The council is asking people to please keep in mind that the purpose of the restrictions is to prevent the transmission of the virus, including to those we care about – both within the area and outside it. People will need to make judgements for themselves about what is reasonable, in line with that overarching principle in order to keep themselves and their wider community safe.
A ‘reasonable excuse’ includes going to work where you cannot work from home, attending a school or college outside of the area, or undertaking a caring responsibility e.g.childcare or caring for an elderly relative, attending a medical appointment, shopping for essential items that cannot be purchased locally or ordered online or using public services that are not available locally. It also includes leaving your local area to visit family or close friends on compassionate grounds if necessary.
But the basic message is that people should stay in their immediate area as much as possible. You do not have a reasonable excuse to leave the area to do something if you could be reasonably expected to be able to do it within the area. This also works the other way around. Those living outside the area should NOT enter the County Borough on non-essential journeys it if at all possible.
- People will only be able to meet outdoors for the time being. People will not be able to meet members of their extended household indoors or form an extended household for the time being.
- People who live in the Cardiff County Borough area MUST work from home unless it is not reasonably practicable to do so.
- Indoor public venues, such as pubs, bars, restaurants, play centres, community centres, places of worship, leisure facilities and local attractions WILL remain open but these will only be accessible to those who live within Cardiff and you should only attend with members of your immediate household (people you live with).
- Masks or three layer face coverings are now mandatory in Wales and MUST be appropriately worn in ALL indoor spaces and where social distancing can’t be maintained, unless you have a valid or medical exemption for not doing so – view Welsh Government guidelines.
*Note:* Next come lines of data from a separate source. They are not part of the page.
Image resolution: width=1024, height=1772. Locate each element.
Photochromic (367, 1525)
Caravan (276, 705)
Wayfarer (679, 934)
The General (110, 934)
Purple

Residents are being to asked to volunteer to wear them in all busy outdoor public spaces – including high streets and outside school gates at pick-up and drop-off times.
- Schools, child care settings, universities and colleges WILL remain open and home to school transport WILL continue to operate in accordance with the latest Public Health Wales guidance -there’s more information available here:
- People should not visit care homes, unless it is an end of life visit where full PPE will be required.
- To reduce the likelihood of transmission from the hospitality industry, Welsh Government have already required all licensed premises to close at 10pm. This restriction includes stopping the sale of alcohol in supermarkets and off-licences after 10pm.
- In addition to the above please continue to wash your hands frequently with soap and water for 20 seconds or use hand sanitiser and maintain social distancing (2 metres).
- The Council also strongly recommends that residents avoid using public transport unless it is for an essential journey (to access education, employment, medical appointments, or to shop for basic provisions).